本文 ▸

++++++++++++++++++++

精神科専門医 第9回15番 統合失調症



統合失調症に関する問題の解説です。
今回の問題は9回の15番です。

正解はa.eです。
さて、この問題は包括的な知識を身につける必要があるため、下記に大まかな説明を提示します。



予後良好因子
予後不良因子


遅発性
若年発症
明らかな誘発因子あり
誘発因子なし
急性発症
潜行性発症
病前の社会的、性的、および職業的な生活歴が良好
病前の社会的、性的、および職業的な生活歴が不良
気分障害症状(特に、抑うつ障害)
引きこもり、自閉症的行動
既婚
未婚、離婚、または死別
気分障害の家族歴
統合失調症の家族歴
支援システムが良好
支援システムが不十分
陽性症状
陰性症状

神経学的徴候および症状

周産期外傷の既往歴

3年以内の寛解なし

多数回の再発

攻撃性の既往歴

カプラン臨床精神医学テキスト DSM-5診断基準の臨床への展開 第3版 より



となっており、予後良好因子と予後不良因子が対になっているケースが多いですね。

この内容に関してはある程度は記憶する必要があると思います。


予後良好因子

予後良好因子に関しては、元の社会適応がよく、気分障害の要素がありそうという点でしょう。

※逆に、双極性障害の症例においては精神病性の要素がありそうというのは予後不良因子になっています。

また、急性発症で誘因がある場合に予後が良好という点は、実臨床で考えると理解がしやすいですね。

予後不良因子

上記の通り、基本的には予後良好因子と対になっています。
予後不良因子で目に付くものは、周産期外傷の既往歴、神経学的徴候および症状、3年以内の寛解なしです。

++++++++++++++++++++

データ一覧 ▸
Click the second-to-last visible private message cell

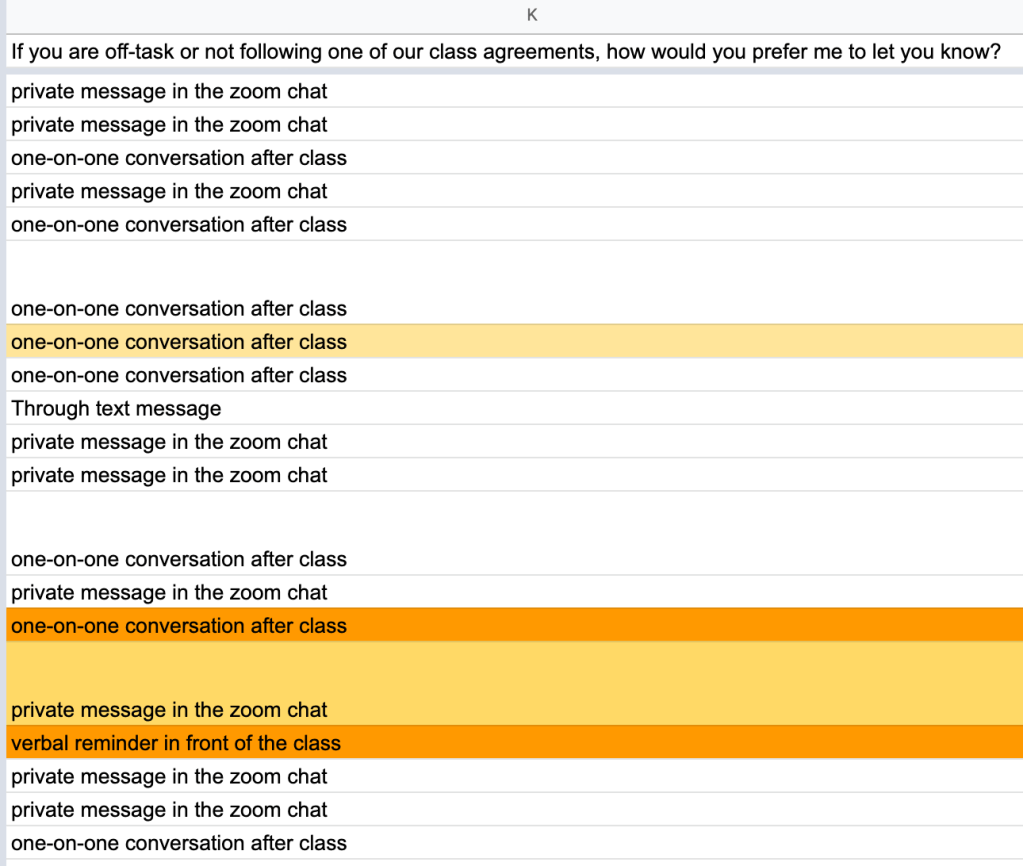pos(169,777)
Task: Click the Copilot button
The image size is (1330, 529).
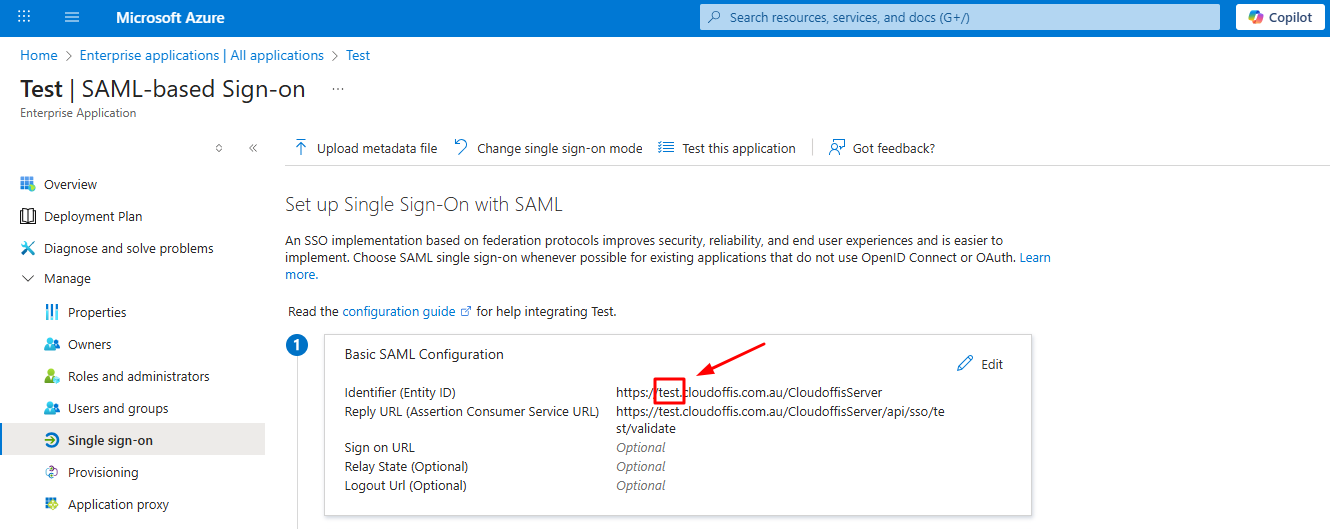Action: pyautogui.click(x=1280, y=18)
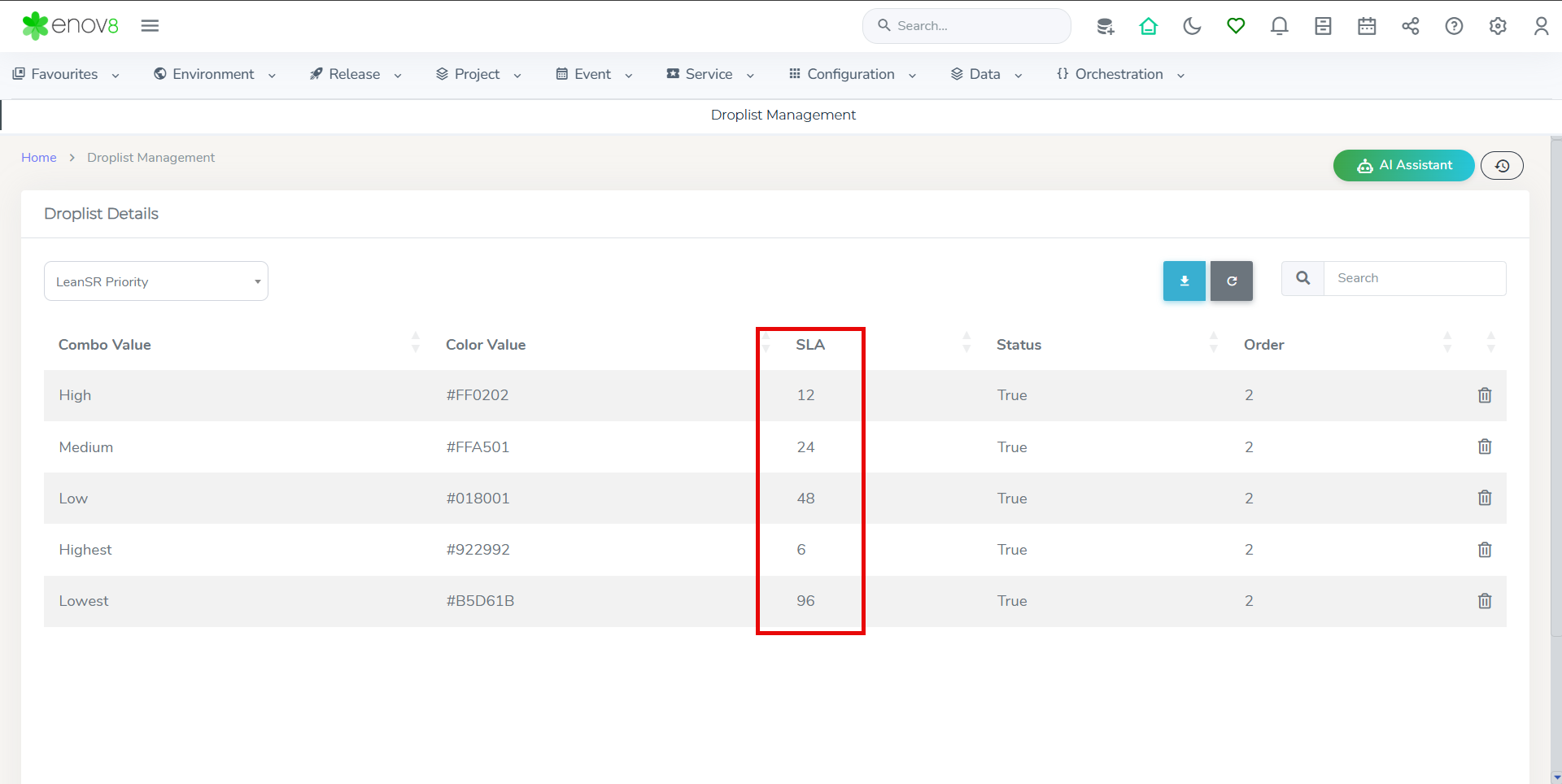
Task: Launch the AI Assistant
Action: tap(1403, 165)
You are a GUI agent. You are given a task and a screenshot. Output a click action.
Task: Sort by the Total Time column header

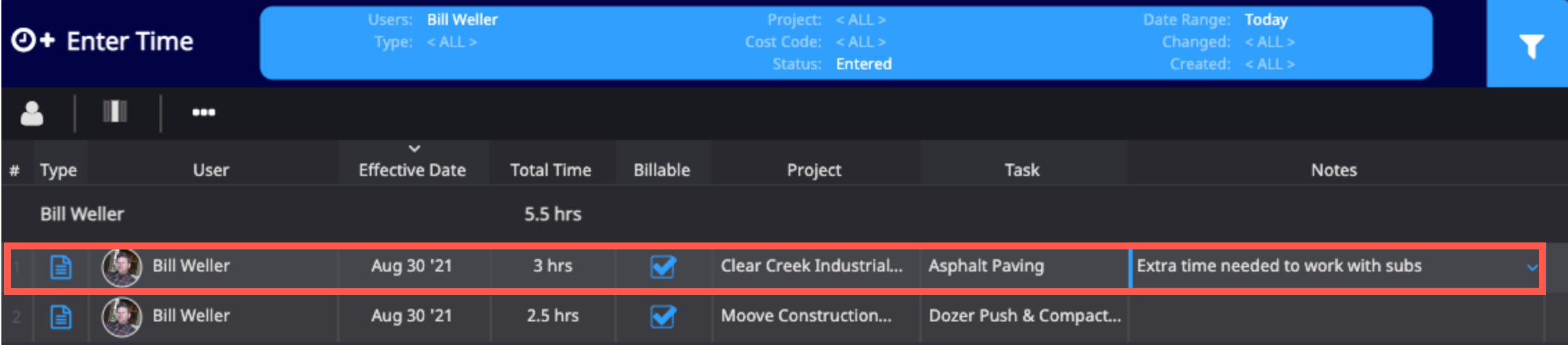550,170
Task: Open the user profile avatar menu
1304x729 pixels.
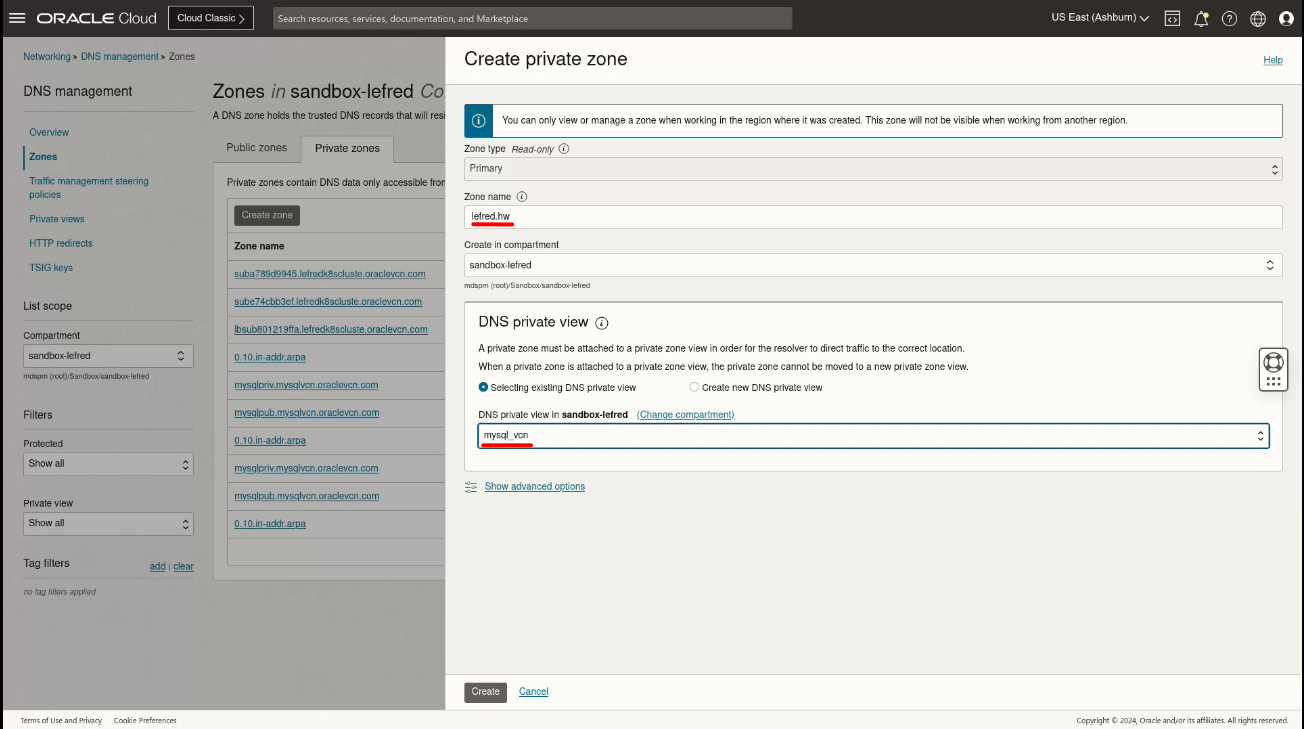Action: tap(1286, 17)
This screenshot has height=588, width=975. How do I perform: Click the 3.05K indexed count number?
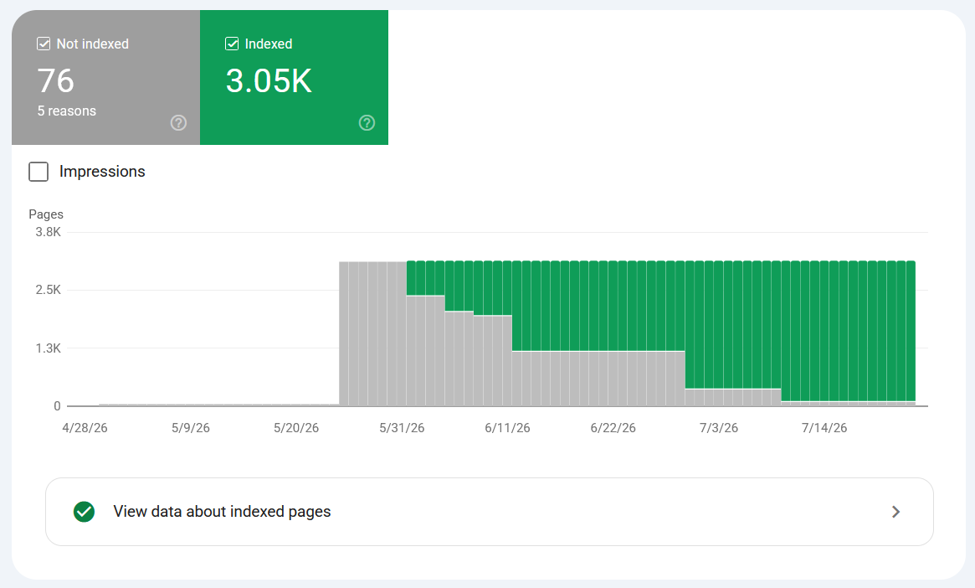[x=269, y=81]

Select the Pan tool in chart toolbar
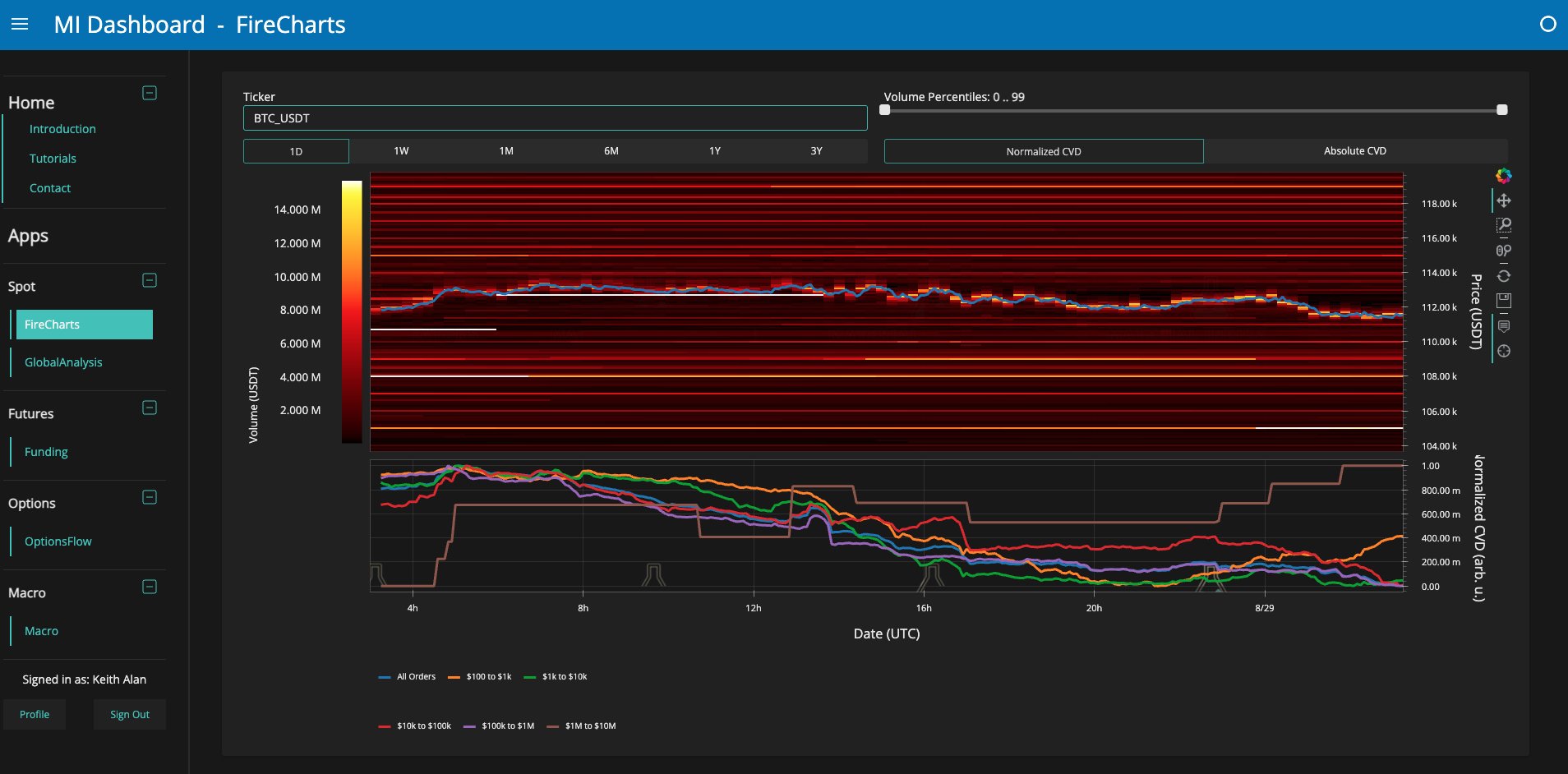coord(1503,200)
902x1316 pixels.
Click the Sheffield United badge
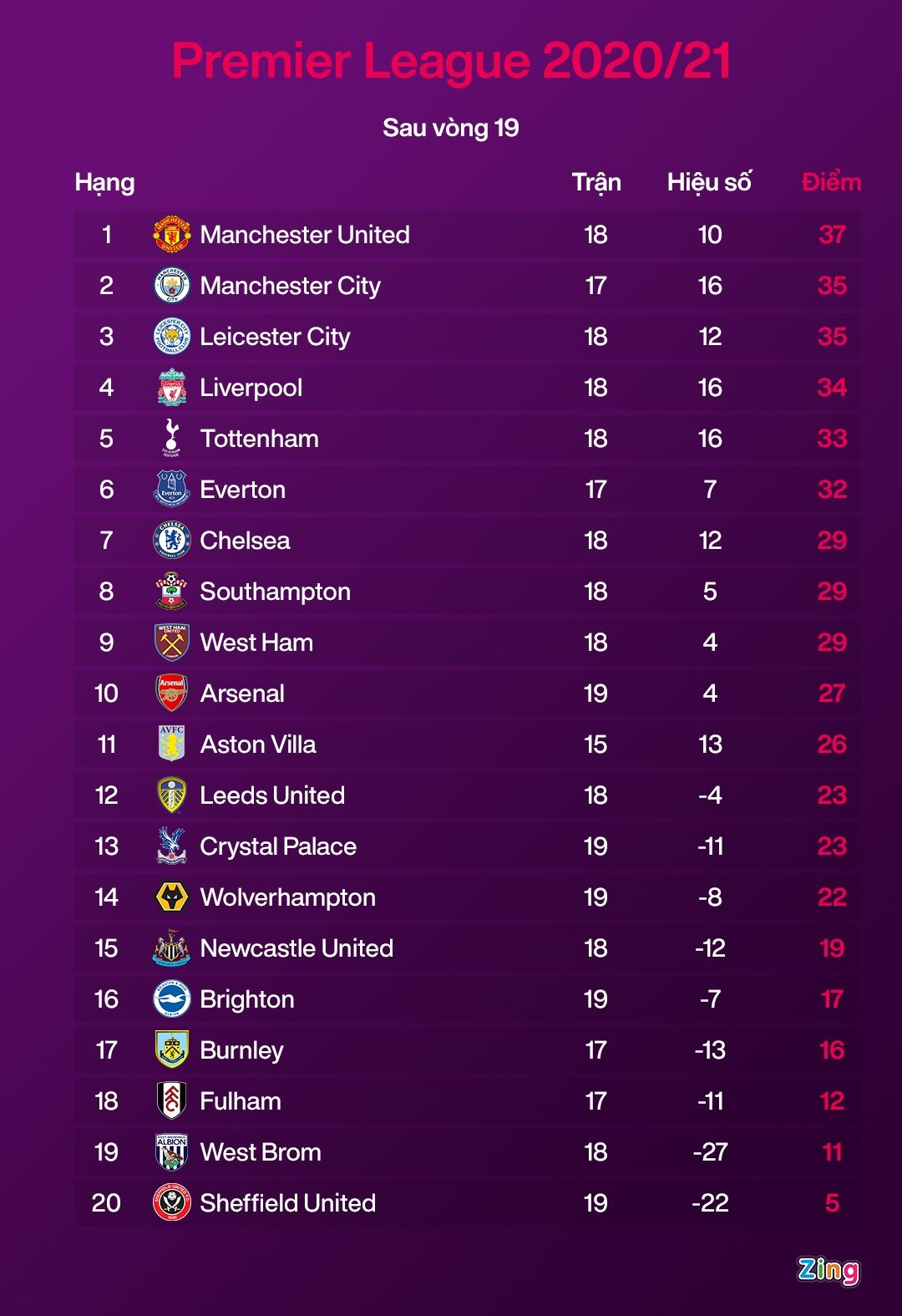point(171,1203)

++++++++++++++++++++

課題の指示 ▸
(a) 統合失調症の予後についての本文をもとに、次の問いに答えよ。
(i) この問題の正解は何か。
(ii) 予後因子の表はどの書籍から引かれているか。
(iii) 双極性障害の症例で予後不良因子になっているのは、どのような要素がありそうという点か。
(b) 統合失調症の予後についての本文を、最後の文のあとから書き継げ。

解答例 ▸
(a)
(i) a.e
(ii) カプラン臨床精神医学テキスト DSM-5診断基準の臨床への展開 第3版
(iii) 精神病性の要素がありそうという点

(b)
周産期外傷の既往歴

まず、周産期外傷の既往歴について、このことが統合失調症とどのように関係しているのかについてカプランには記載がありませんでした。当然、身体的に良くは無さそうですが、これが統合失調症の予後に関わるというのは興味深いですね。


神経学的徴候および症状

次に、神経学的徴候および症状に関してです。これは、昔は知られていなかった神経変性疾患や脳炎などの影響が関与しているのでしょうか?
例えば、橋本脳症やNMDA受容体型脳炎などは、現在は検索、治療が可能ですが以前には見逃されていたと考えられます。


3年以内の寛解なし

最後に、3年以内の寛解なしについてです。
確かにそうだろう、とは思いますが3年という期間の根拠などがあるのかが知りたいところですね。



また、カプランの表には記載されていませんが、緊張病症状も予後良好因子、未治療期間が長いことは予後不良因子という報告があります。


このあたりの知識があれば正当は容易いですね。
この知識は自身の症例について、家族への説明に利用可能なため頭の片隅に入れておきましょう。